Menyelamatkan Lahan Komunal: Menguatkan Pemahaman di Tengah Ancaman Sertifikasi Pribadi
Di tengah arus modernisasi dan kebijakan pemerintah yang mewajibkan setiap lahan memiliki sertifikat kepemilikan atas nama pribadi, nasib lahan komunal masyarakat adat berada di persimpangan. Di Minangkabau, misalnya, lahan ulayat bukan sekadar tanah biasa, tetapi simbol keberlanjutan, identitas, dan solidaritas antar generasi. Ironisnya, kebijakan ini tidak hanya mengancam hak kolektif masyarakat adat, tetapi juga bertentangan dengan hukum adat yang melarang memperjualbelikan tanah ulayat.
Dalam adat Minangkabau, tanah ulayat adalah "pusaka tinggi" yang diwariskan dari satu generasi ke generasi berikutnya. Tanah ini tidak dimiliki oleh individu, tetapi oleh kaum—sebuah konsep yang menegaskan bahwa tanah adalah warisan bersama yang harus dilindungi dan dijaga keberlanjutannya. Namun, ketika sertifikasi pribadi diberlakukan, tanah ulayat menghadapi ancaman besar untuk berubah menjadi aset yang bisa diperjualbelikan.
Bayangkan jika tanah yang seharusnya menjadi milik bersama diubah menjadi sertifikat atas nama individu. Tidak hanya menyalahi aturan adat, tindakan ini membuka peluang bagi pihak luar untuk mengeksploitasi tanah tersebut. Lebih parahnya lagi, kepemilikan individu ini bisa menciptakan konflik internal dalam masyarakat adat, melemahkan solidaritas, dan merusak tatanan adat yang telah terjaga selama berabad-abad.

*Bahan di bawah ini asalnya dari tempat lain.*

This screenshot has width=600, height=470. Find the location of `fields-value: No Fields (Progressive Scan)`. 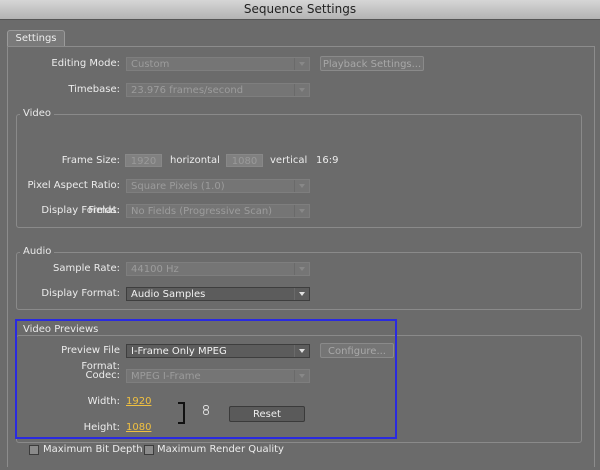

fields-value: No Fields (Progressive Scan) is located at coordinates (202, 212).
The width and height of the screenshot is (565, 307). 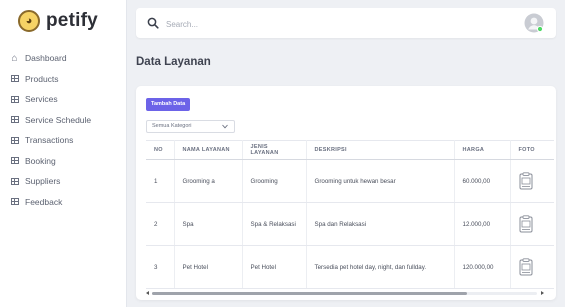 What do you see at coordinates (532, 150) in the screenshot?
I see `column-header-foto: FOTO` at bounding box center [532, 150].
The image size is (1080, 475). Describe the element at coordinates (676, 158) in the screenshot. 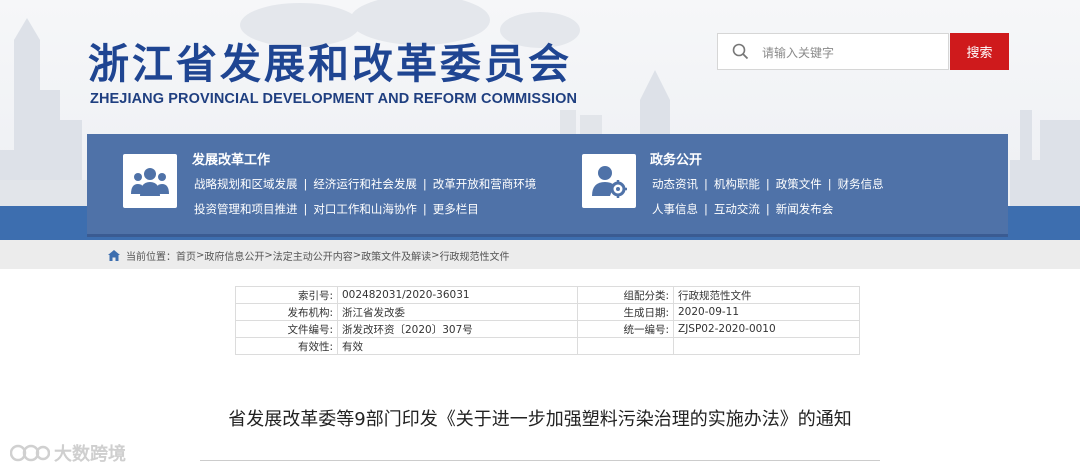

I see `nav-title-affairs: 政务公开` at that location.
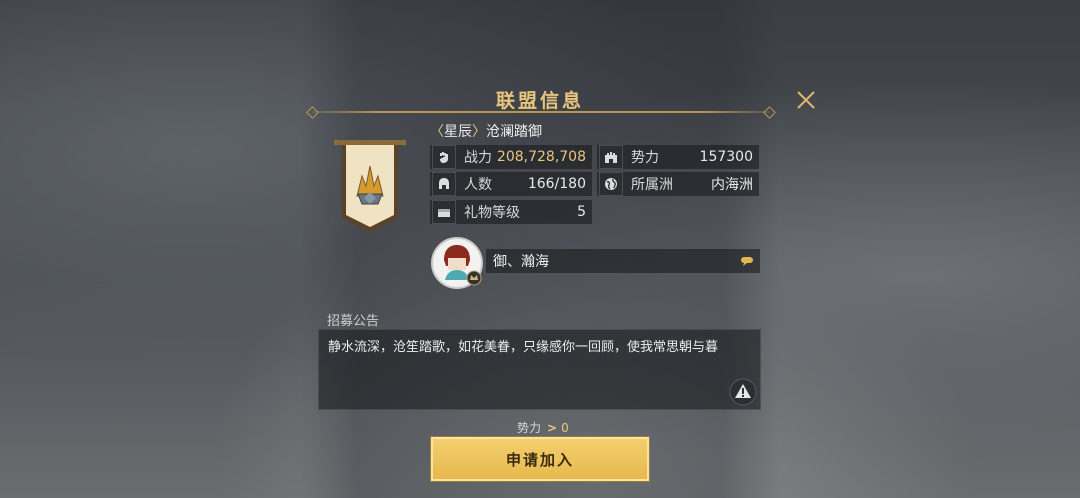  I want to click on avatar, so click(457, 263).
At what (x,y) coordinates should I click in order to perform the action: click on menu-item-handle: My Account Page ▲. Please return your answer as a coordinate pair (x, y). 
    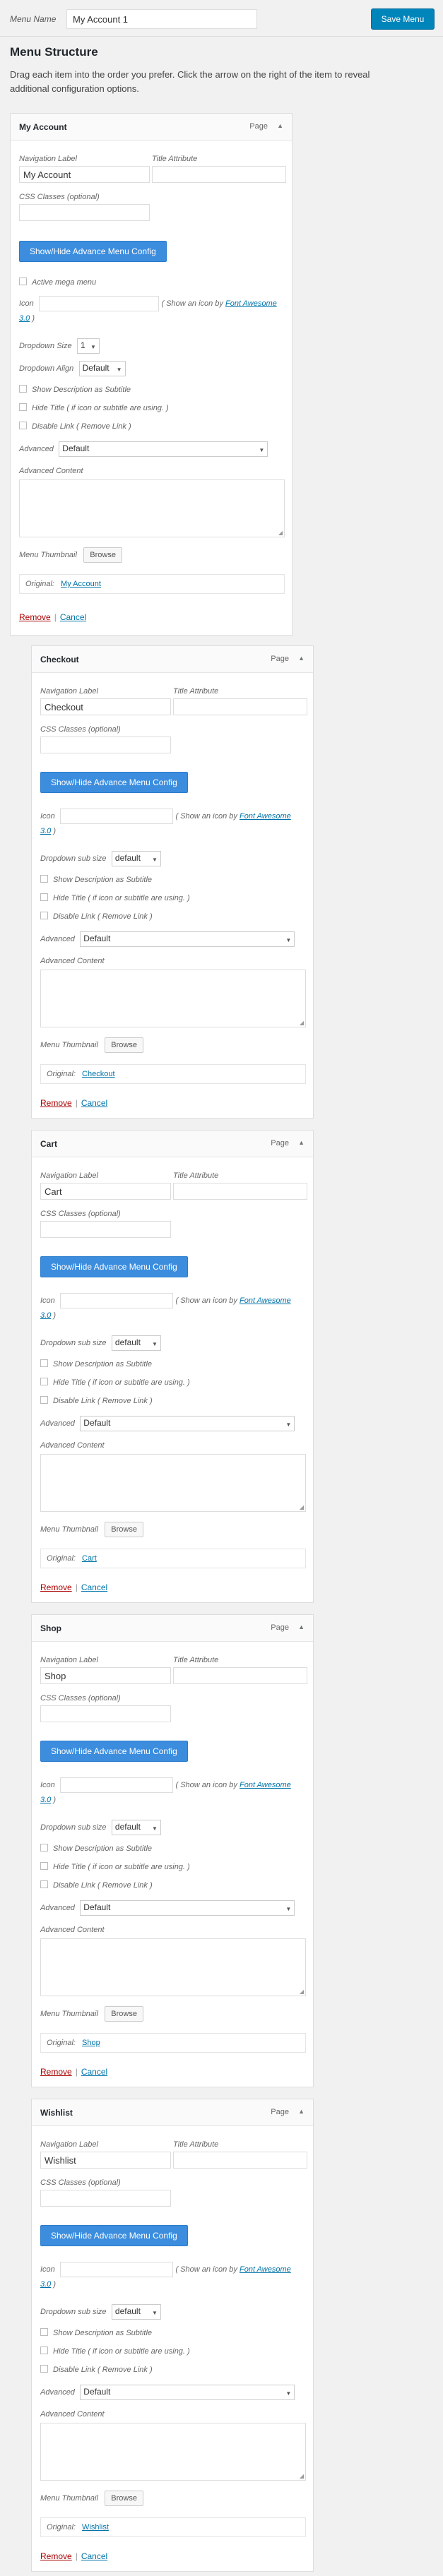
    Looking at the image, I should click on (152, 128).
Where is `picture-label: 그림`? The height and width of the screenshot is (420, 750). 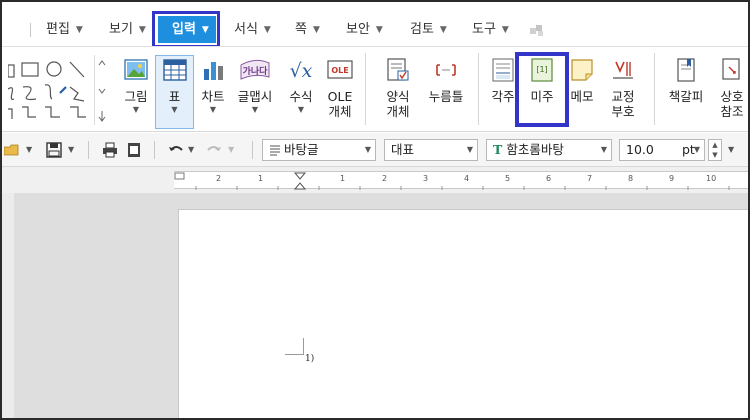 picture-label: 그림 is located at coordinates (136, 96).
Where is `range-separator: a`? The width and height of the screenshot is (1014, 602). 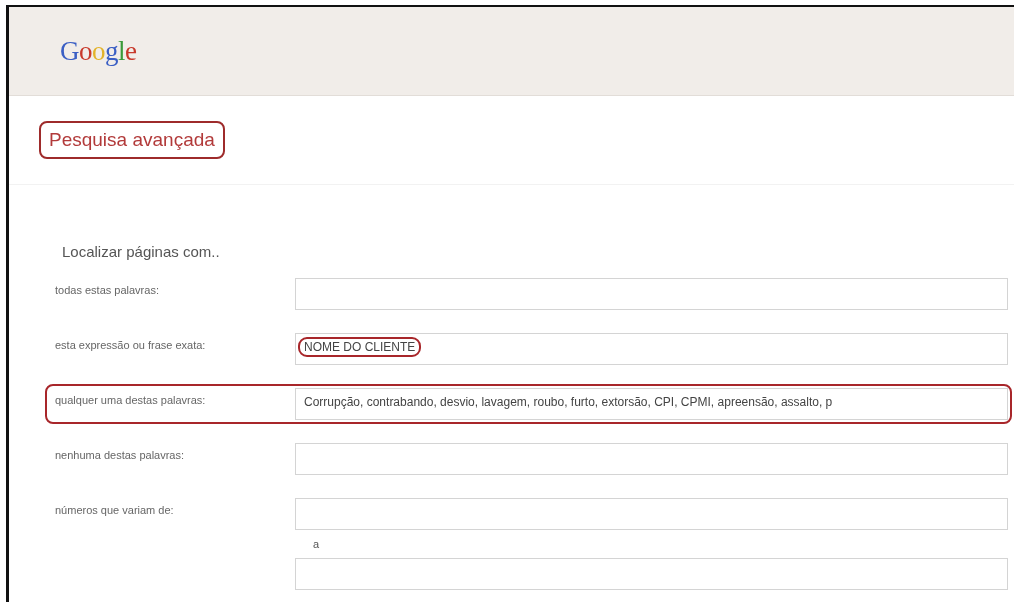
range-separator: a is located at coordinates (316, 544).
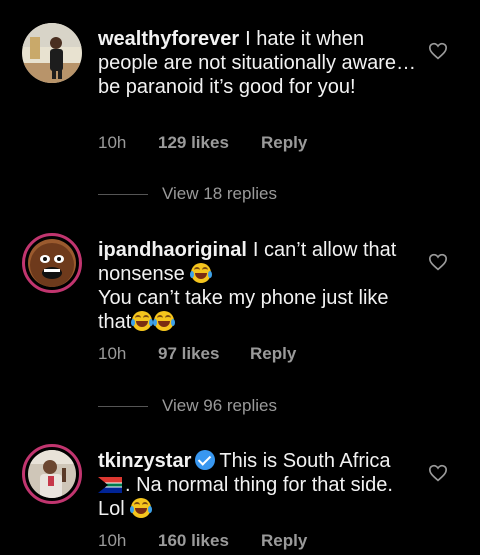 This screenshot has height=555, width=480. I want to click on view-replies-label: View 96 replies, so click(220, 406).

Masalah ini diperburuk oleh kurangnya pemahaman kolektif, baik di kalangan masyarakat adat maupun pemerintah. Di satu sisi, masyarakat adat sering kali kurang memahami risiko hukum dari sertifikasi pribadi. Di sisi lain, pemerintah lebih fokus pada legalisasi formal tanah tanpa mempertimbangkan nilai-nilai adat yang menyertainya.

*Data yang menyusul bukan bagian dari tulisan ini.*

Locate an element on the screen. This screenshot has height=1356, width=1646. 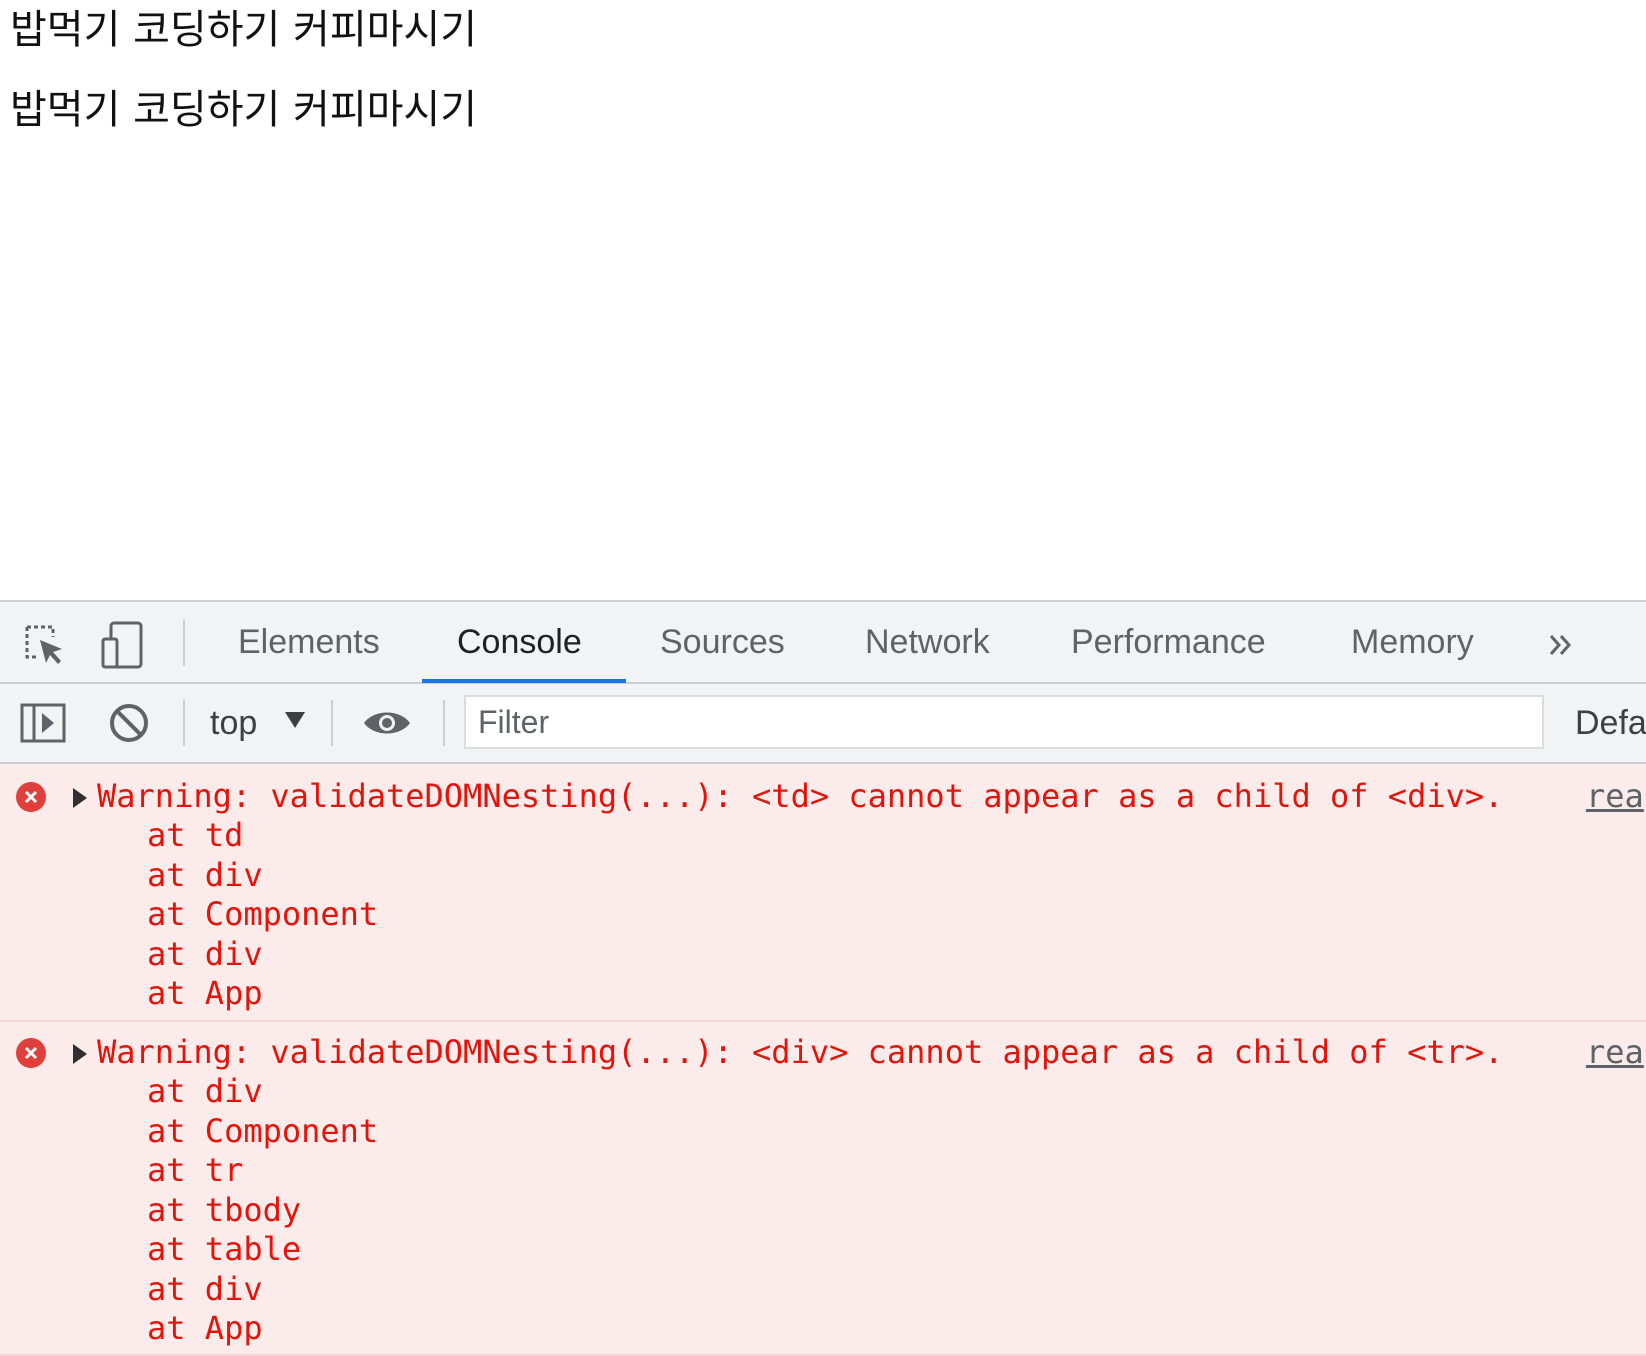
log-levels-dropdown: Defa is located at coordinates (1610, 723).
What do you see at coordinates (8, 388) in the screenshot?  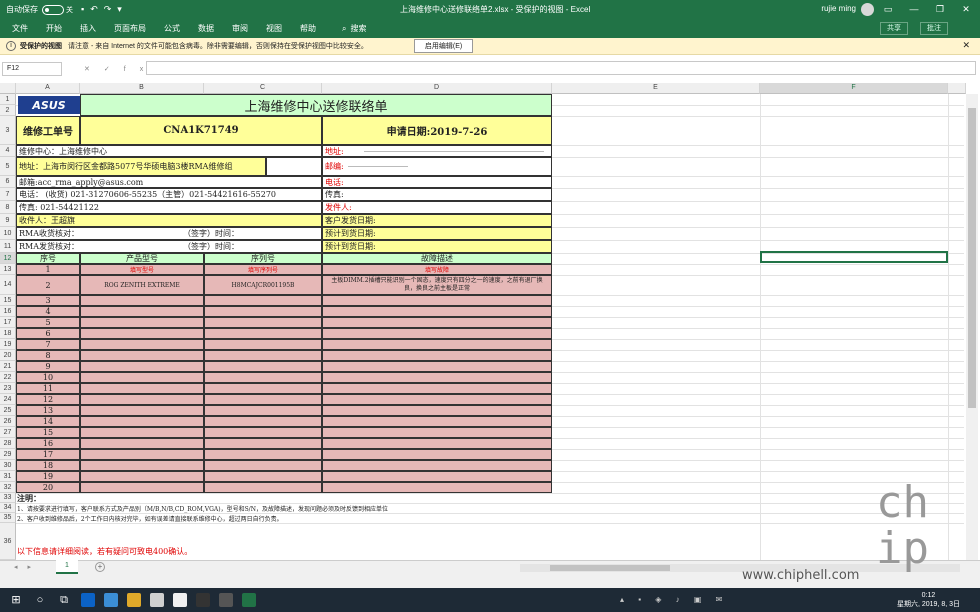 I see `row-header: 23` at bounding box center [8, 388].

Ketidaksinkronan ini menciptakan celah yang dimanfaatkan oleh pihak-pihak tertentu untuk menguasai lahan komunal. Tanpa kesadaran yang kuat, baik dari masyarakat adat maupun pemerintah, tanah ulayat akan terus kehilangan maknanya sebagai simbol keberlanjutan dan keadilan.
Langkah pertama untuk menyelamatkan tanah ulayat adalah memperkuat pemahaman di kedua belah pihak:
Masyarakat adat harus diberikan pemahaman yang mendalam tentang bahaya sertifikasi atas nama pribadi. Mereka perlu mengetahui bahwa tanah ulayat bukan hanya aset ekonomi, tetapi juga bagian dari identitas kolektif mereka. Pelatihan tentang hukum tanah dan pemetaan partisipatif dapat membantu mereka melindungi hak-hak mereka.
Pemerintah harus memahami bahwa tanah ulayat memiliki dimensi budaya dan sosial yang tidak dapat diabaikan. Dialog dengan masyarakat adat dan pengakuan formal terhadap tanah komunal sebagai milik kolektif adalah langkah penting untuk mencegah konflik.
Pemerintah perlu menciptakan kebijakan yang memungkinkan tanah ulayat tetap berstatus komunal. Mekanisme seperti Peraturan Menteri ATR/BPN tentang tanah ulayat harus diimplementasikan dengan lebih tegas dan inklusif.
Tanah ulayat bukan sekadar tanah; ia adalah simbol keberlanjutan dan keadilan sosial. Dalam filosofi Minangkabau, tanah adalah tempat berpijak bersama, bukan untuk dimiliki secara individu. Hukum adat dengan jelas menyatakan bahwa tanah ulayat tidak boleh dijual, digadai, atau dimanfaatkan untuk kepentingan pribadi.
Dengan memahami ancaman yang dihadapi tanah ulayat saat ini, masyarakat adat dan pemerintah harus bersatu untuk menjaga keberadaan tanah ini. Jangan sampai warisan yang telah bertahan selama ratusan tahun hilang begitu saja hanya karena ketidakpedulian dan kurangnya pemahaman.
Tanah ulayat adalah jantung dari kehidupan masyarakat adat. Melindunginya berarti menjaga identitas, solidaritas, dan keberlanjutan generasi mendatang. Apakah kita akan membiarkan tanah ini hilang, atau kita akan berdiri untuk mempertahankannya? Pilihan ada di tangan kita semua.